Gilbert delivered a fierce stroke, straightened, watched Caldwell convulse.
Hayes and his first mate exchanged glances.
Gilbert delivered his final stroke. “The captain speaks well for mercy. Consider yourself fortunate that he has invoked my generosity.” Pivoting: “Your stick, captain!” He handed it to Hayes’s orderly. “Your surgeon may now perform his duties.”
The surgeon and the captain’s mate half-carried the boy out of the cabin.
Breathing less aggressively, Gilbert spoke to Hayes of his return to the Squirrel. “I have nothing to fear. I sail with the Lord’s protection. God rot what the sea might conspire! You shall see me seated on my deck, book in hand, reading Sir Thomas More. Utopia, you need not ask.” He gestured expansively with his left hand. “I shall avail you of More’s erudition upon our return.”
Scene Two
Wanchese and Tihkoosue had returned to Roanoke the next morning.
Tihkoosue had not finished removing his bow before dark. Wanchese had recognized the futility of pushing the boy beyond his limits of will and stamina. It was more important to Wanchese that he finish the task, not how quickly he did so. His bow would be dangerously narrow in breadth but it would be his bow entirely!
“We will sleep here rough tonight. You will finish taking out your wood in the morning.”
“I cannot do it!” the boy had cried.
“You might surprise yourself,” Wanchese had answered.
Wanchese had built a fire to provide them uncovered warmth.
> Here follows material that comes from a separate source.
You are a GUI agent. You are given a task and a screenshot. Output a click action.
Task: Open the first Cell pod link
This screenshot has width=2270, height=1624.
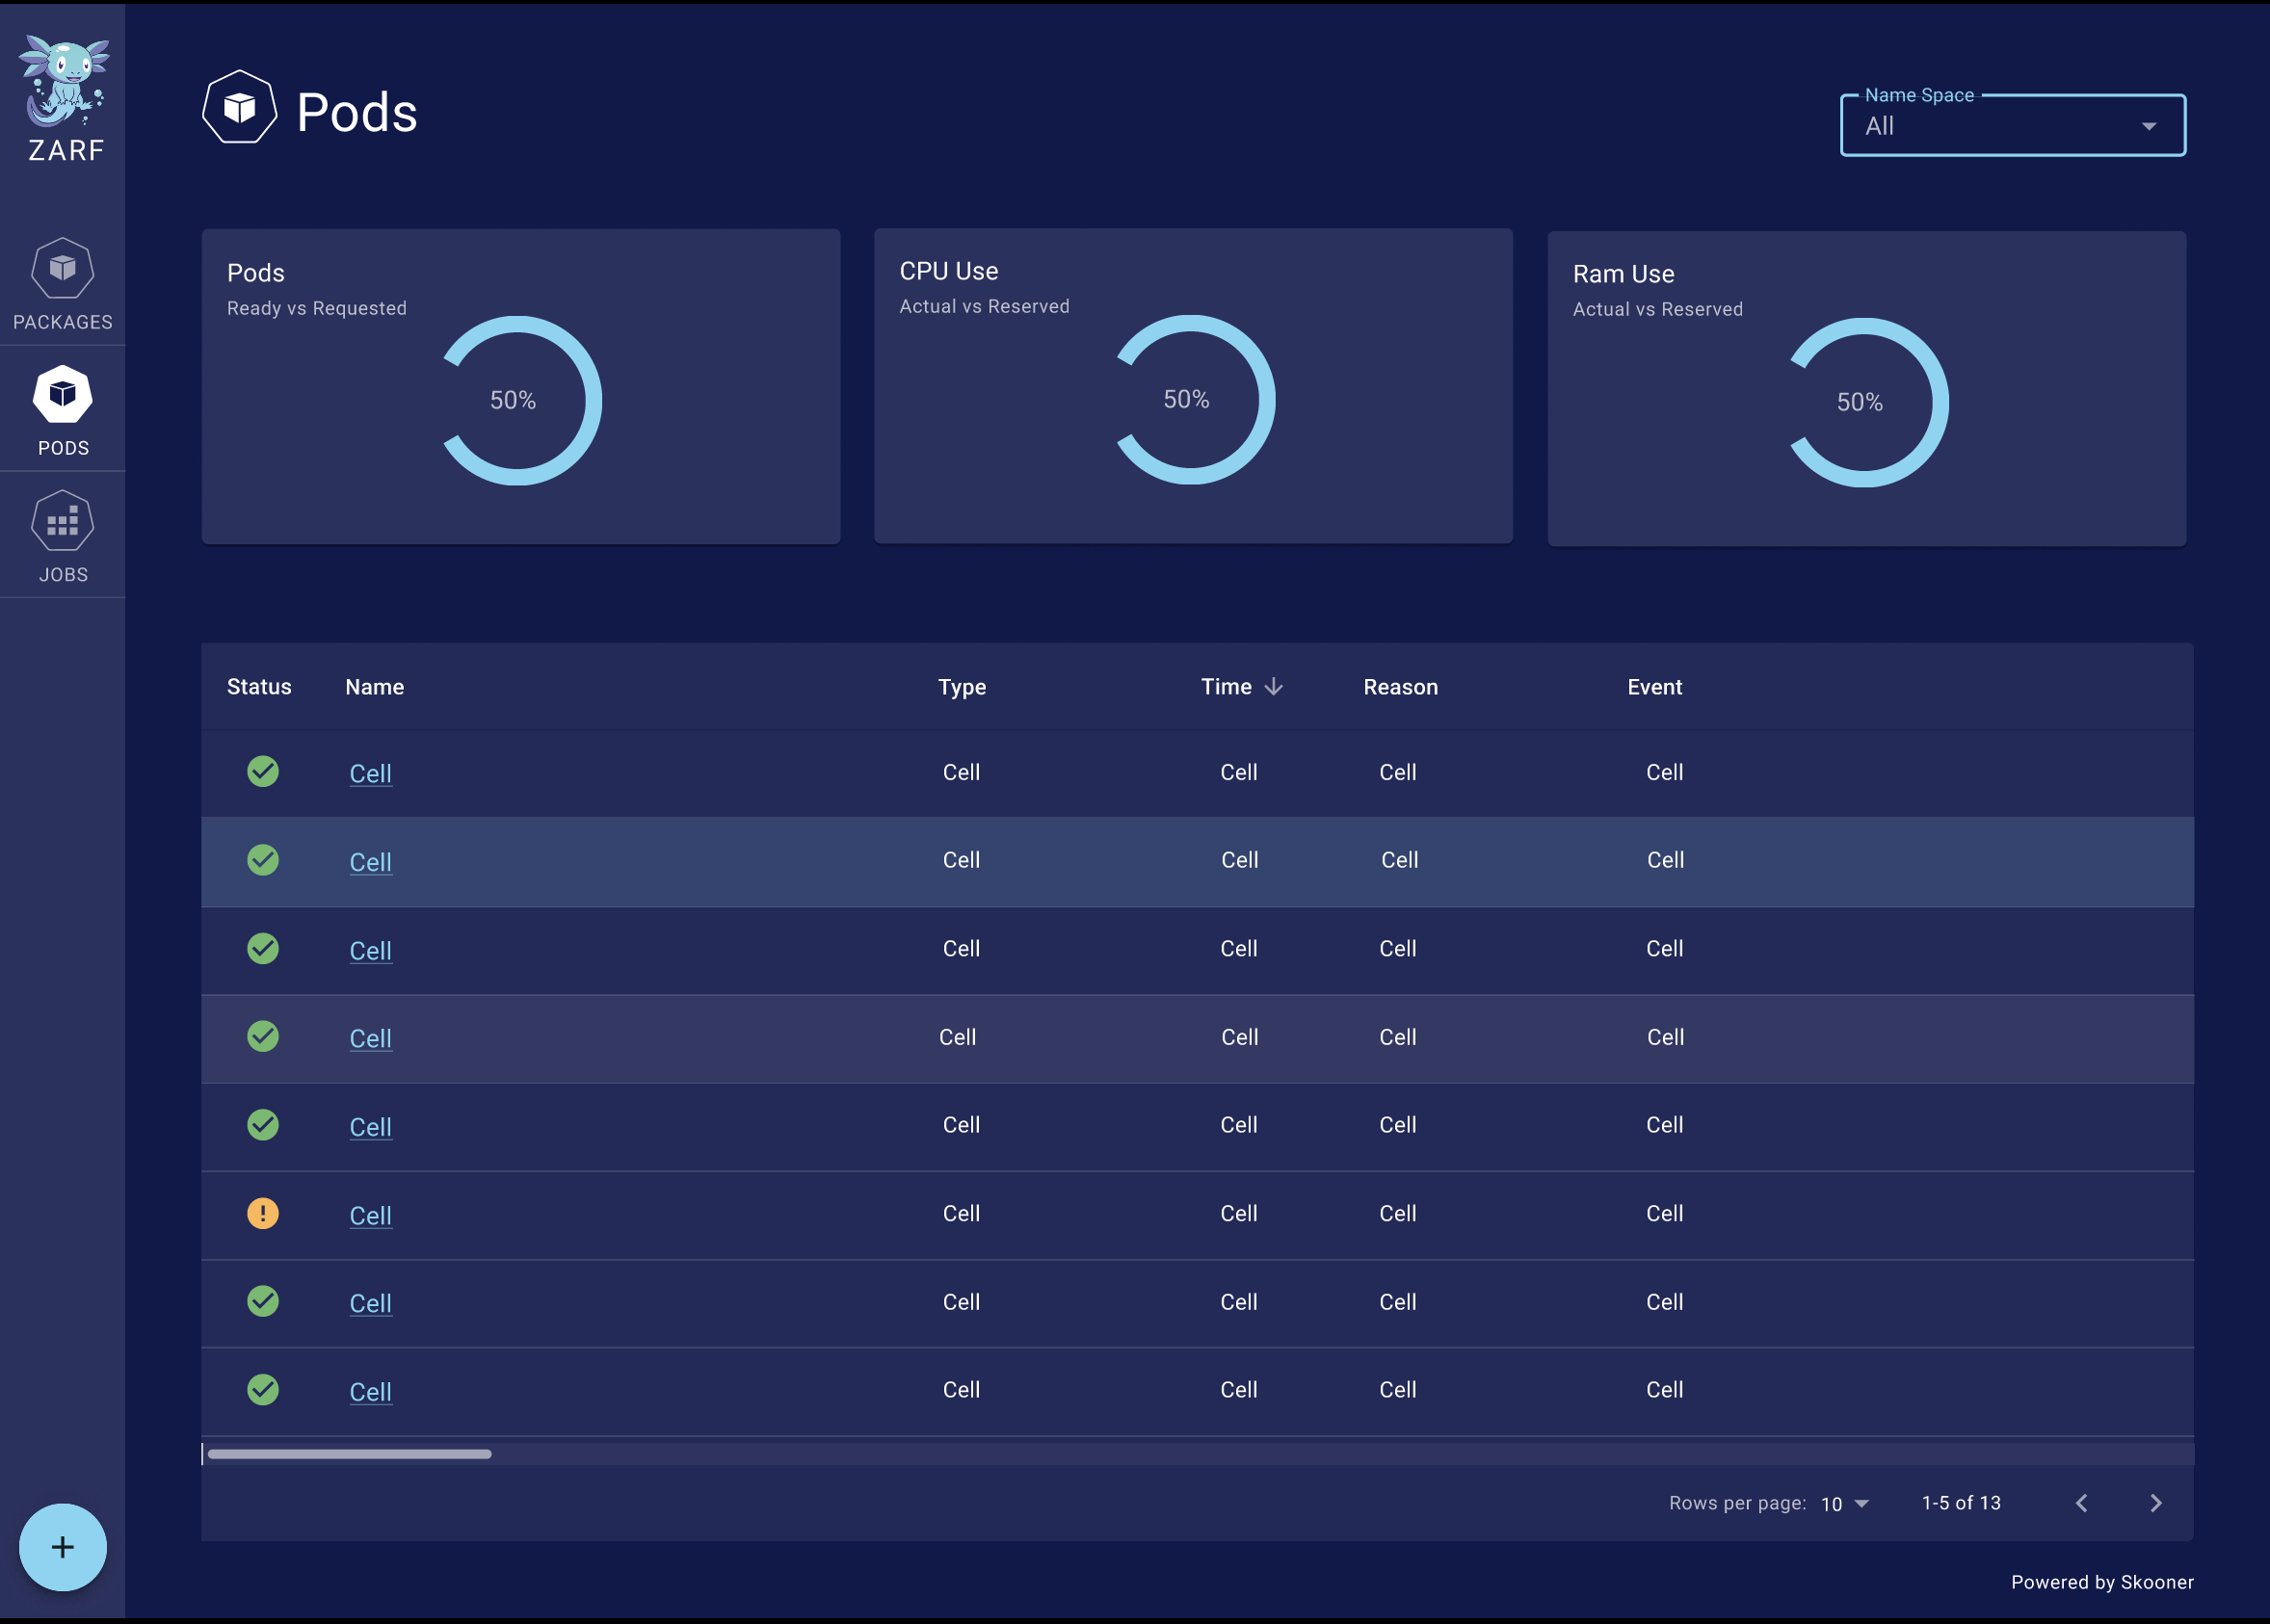(370, 773)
He had wondered if Tihkoosue had ever slept outside his parents’ longhouse. The boy – not conscious of Wanchese’s observation -- had twitched, turned, taken a long time to fall asleep. Wanchese had questioned whether he had made any gains in his attempt to change the boy’s attitude. He had been pleased, consequently, to see Tihkoosue head across the field toward the stand of witch hazel while he had spilled sand on the coals of their night fire.
“Show me again how deep to hit the wedges,” Tihkoosue had said when Wanchese had arrived at Tihkoosue’s tree.
“Give more tobacco. Be thankful. The tree is giving you a gift.” Later, when all of the antler wedges had been inserted: “Tap the side of each wedge gently. The bow has to come out whole. You will feel it begin to separate. When you do, stop. Go to the next wedge. When you reach the bottom, start over again. Remember what I told you about patience.”
An hour later the boy had wedged out the long, narrow rectangle of wood. Wanchese had recognized in Tihkoosue’s physical bearing a measure of pride. “About as rough edged as mine,” he had remarked. The boy had smiled, briefly.
“We do the boring work back in the village.”
#
They had eaten bread dipped in Sokanon’s pot. Afterward, taking turns using the semi-sharp edge of a four-inch long section of flint, they started removing their bows’ bark.
Afterward, they would cut away irregularities in the wood. They would take great care to make each section of the bow -- above and below its four-inch center -- symmetrical. That would entail sanding: the up and down hand use of separated granules of sandstone placed in the fold of a foot-square section of deerskin. Later, after they had eaten, they would cut a groove near each end of their bows. That would conclude their day’s labor, the boy not having sufficient resolve to continue.
The following day they would remove sinew from the foreleg of a slain deer, construct bow strings, attach them -- eight strings twisted together -- to the ends of their bows, and glue the strings in place using pine sap. Following that, the third day, they would harvest reeds and commence to make arrows. Wanchese estimated that ten suns would pass before this necessary project would be completed.